*** ENTRIES PROVIDED

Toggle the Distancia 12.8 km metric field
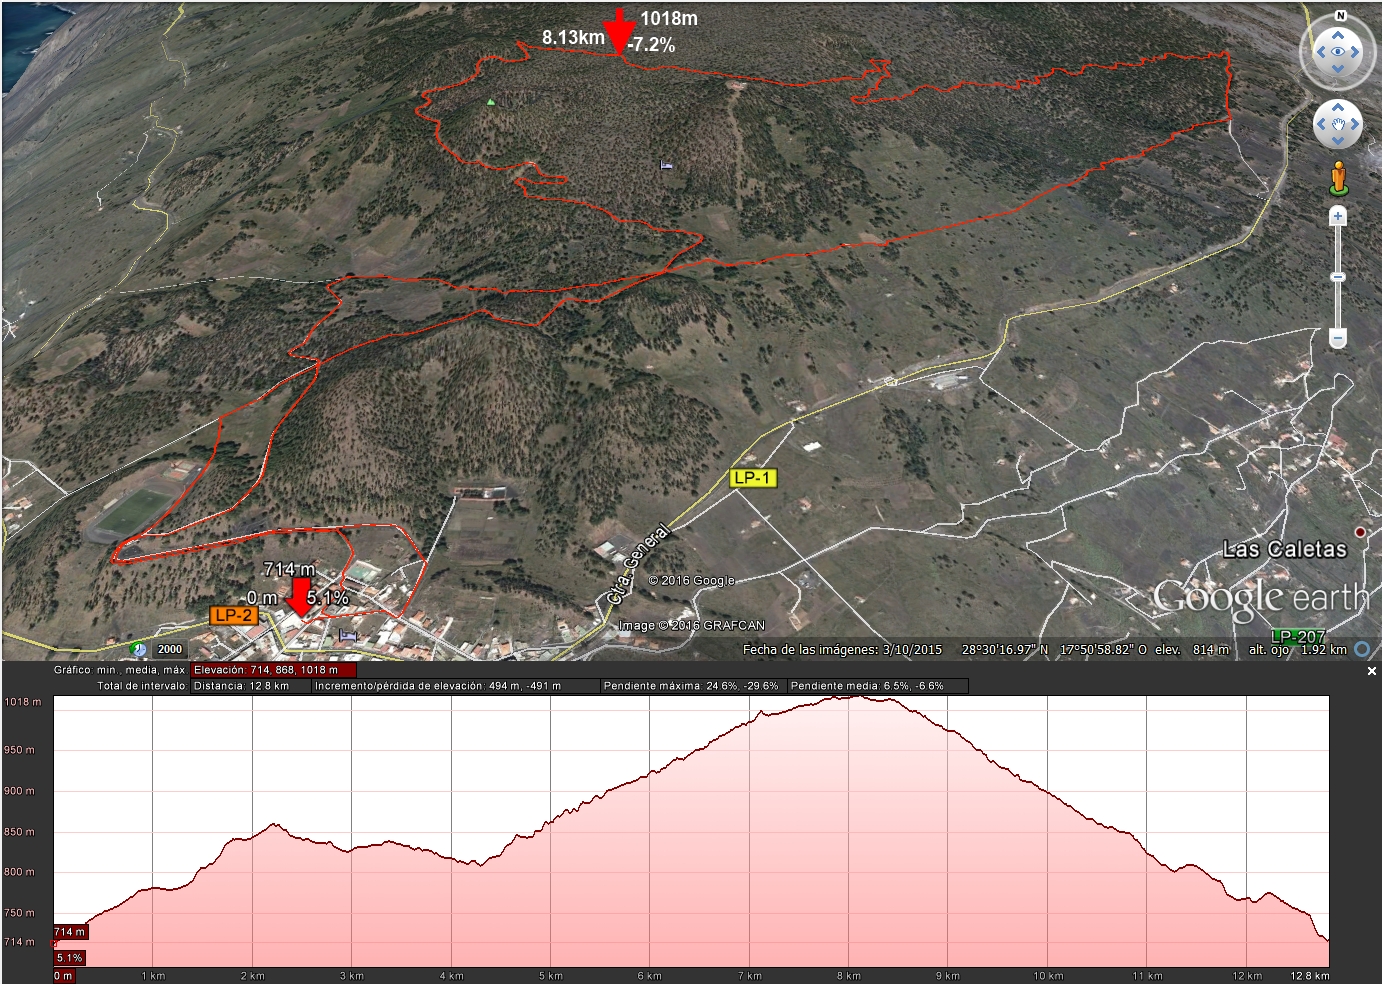Image resolution: width=1382 pixels, height=984 pixels. (250, 686)
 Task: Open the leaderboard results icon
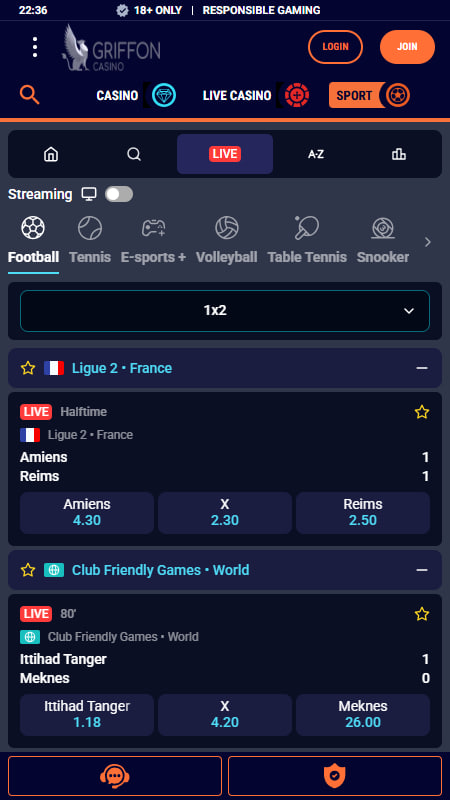pos(398,154)
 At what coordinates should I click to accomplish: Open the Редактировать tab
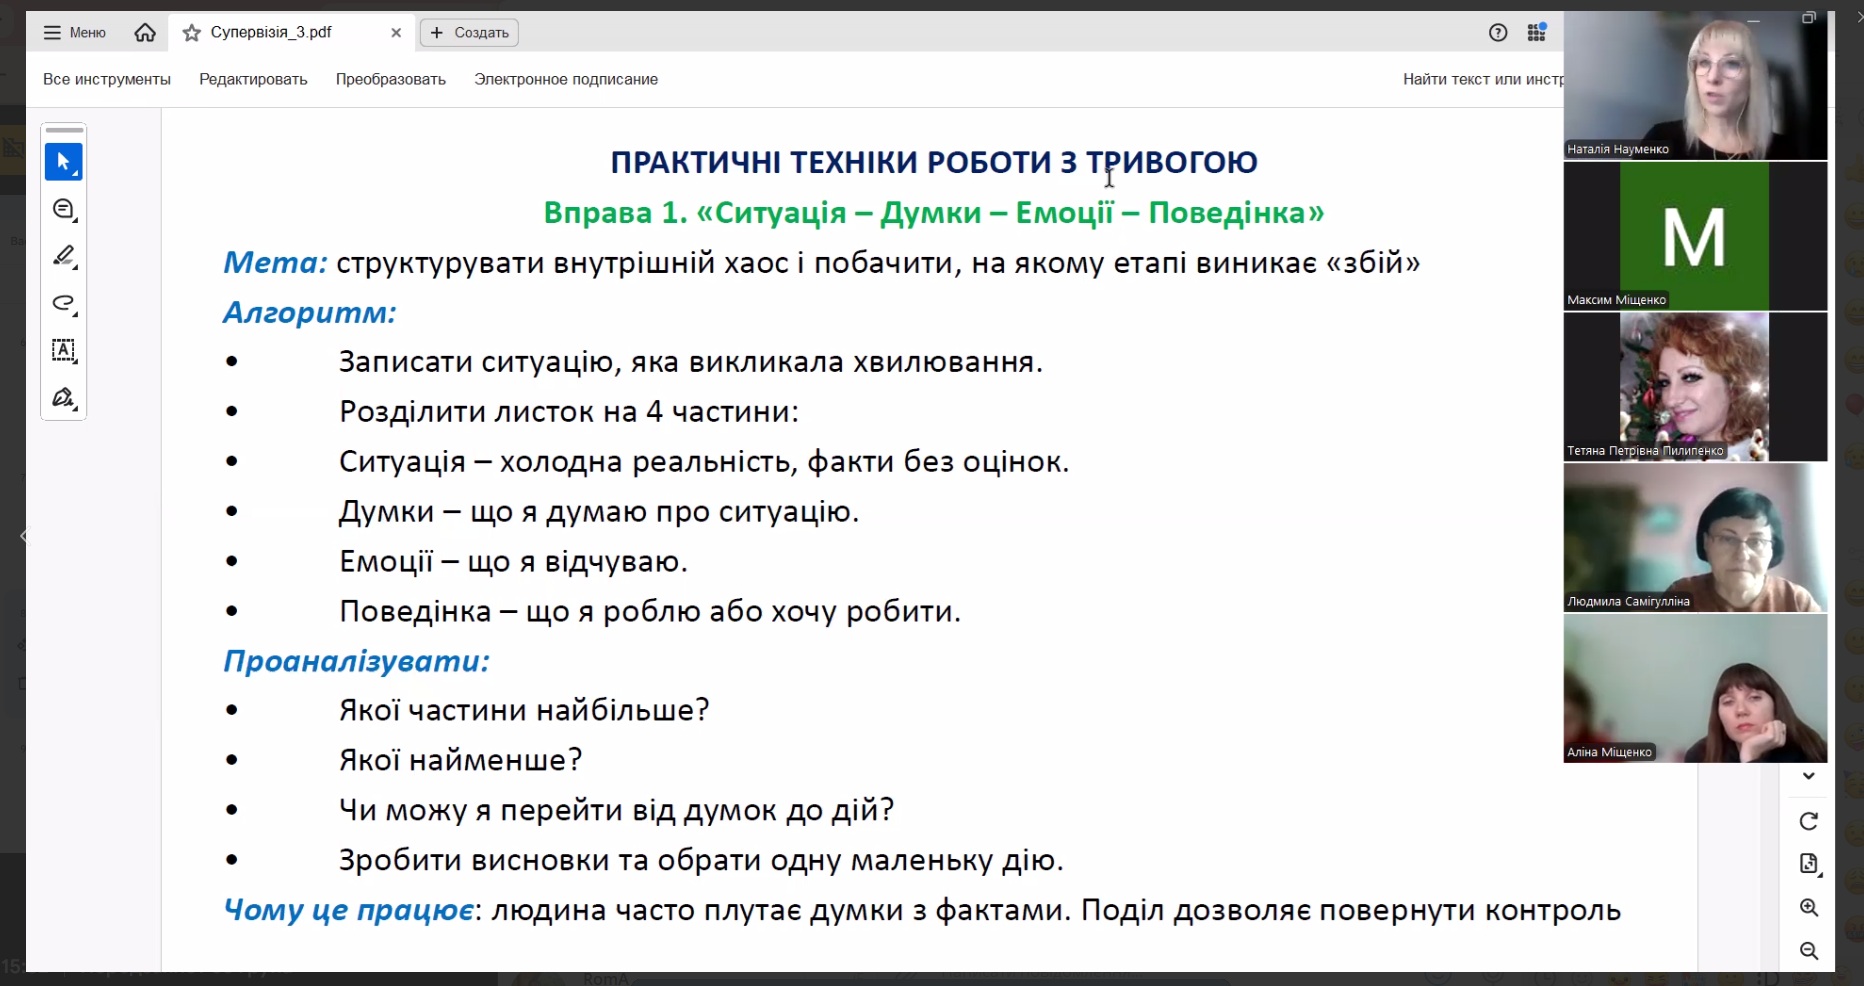[x=253, y=79]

******

WHAT THE TASK ASKS: Print the records exactly, every one. Leave out the pictures.

SOLUTION TO THIS EXERCISE:
Toggle the Distancia 12.8 km metric field
Image resolution: width=1382 pixels, height=984 pixels. (250, 686)
 Task: Open the leaderboard results icon
pos(398,154)
 At what coordinates should I click to accomplish: Open the Редактировать tab
[x=253, y=79]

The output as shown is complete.